-
A, B
Representative immunoblot (A) and densitometry (means ± SEM of four independent experiments) of P‐eIF2α/eIF2α ratio (B) of cells collected at the indicated time points after redaporfin‐PDT.
-
C, D
Immunoblots of U2OS cells KO for each of the eIF2α kinases: EIF2AK1 (C), EIF2AK2 (D), EIF2AK3 (C), and EIF2AK4 (D).
-
E, F
Representative images of P‐eIF2α immunofluorescence in U2OS cells wild‐type or KO for each eIF2α kinase obtained 2.5 h after PDT with redaporfin (5 μM) (E) and quantitative analysis that represents cytoplasmic P‐eIF2α fluorescence signal (F). Scale bar: 10 μm.
-
G, H
Cytotoxicity of redaporfin‐mediated PDT in U2OS cells wild‐type or KO for each eIF2α kinase evaluated 6 h post‐irradiation by staining with PI and Hoechst 33342 (G) and the quantification of dying cancer cells (Hoechstbright and PI−) and dead cells (PI+ cells) (H). Scale bar: 20 μm.
-
I, J
Immunogenicity of TC1 cells killed in vitro by redaporfin‐mediated PDT. Dead/dying TC1 cells were injected subcutaneously into immunocompetent mice followed by rechallenge with live/untreated TC1 cells one week later. Graphs report the evolution of tumor incidence over time as a Kaplan–Meier curve (I) and tumor growth in those mice that developed palpable neoplastic lesion (J).

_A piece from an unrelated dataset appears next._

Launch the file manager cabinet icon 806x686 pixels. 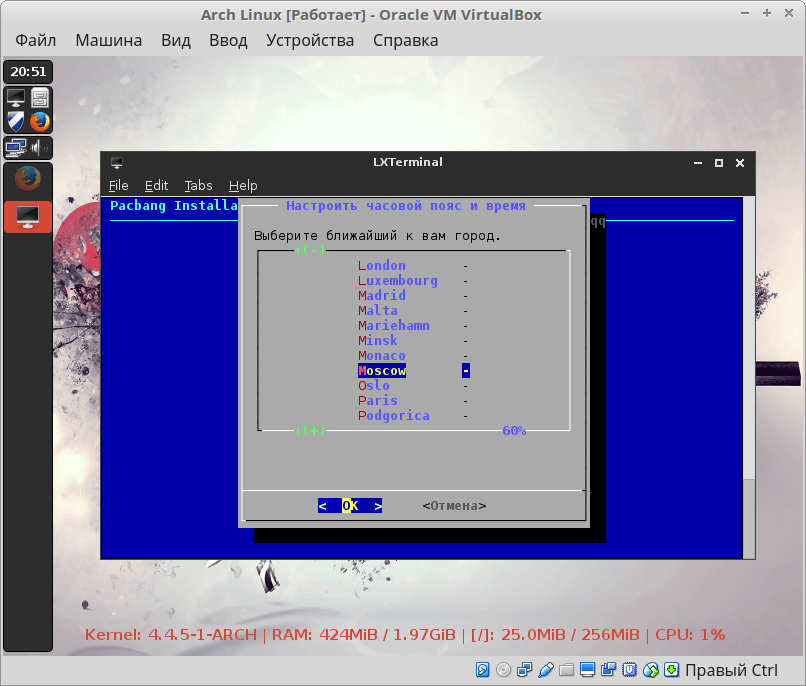click(40, 98)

Data information: Ctr represents untreated cells and Redp* indicates irradiated cells. Bars indicate means ± SEM of 2–4 independent experiments Asterisks indicate significant differences with respect to untreated cells, *
P < 0.05, **
P < 0.01, ***
P < 0.001 (one‐way ANOVA). One‐way ANOVA was used in panels (B), (F), and (H). Vaccination experiments in panels (I) and (J) were analyzed by means of the log‐rank test (log‐rank (Mantel–Cox) test). Scale bars: 10 μm.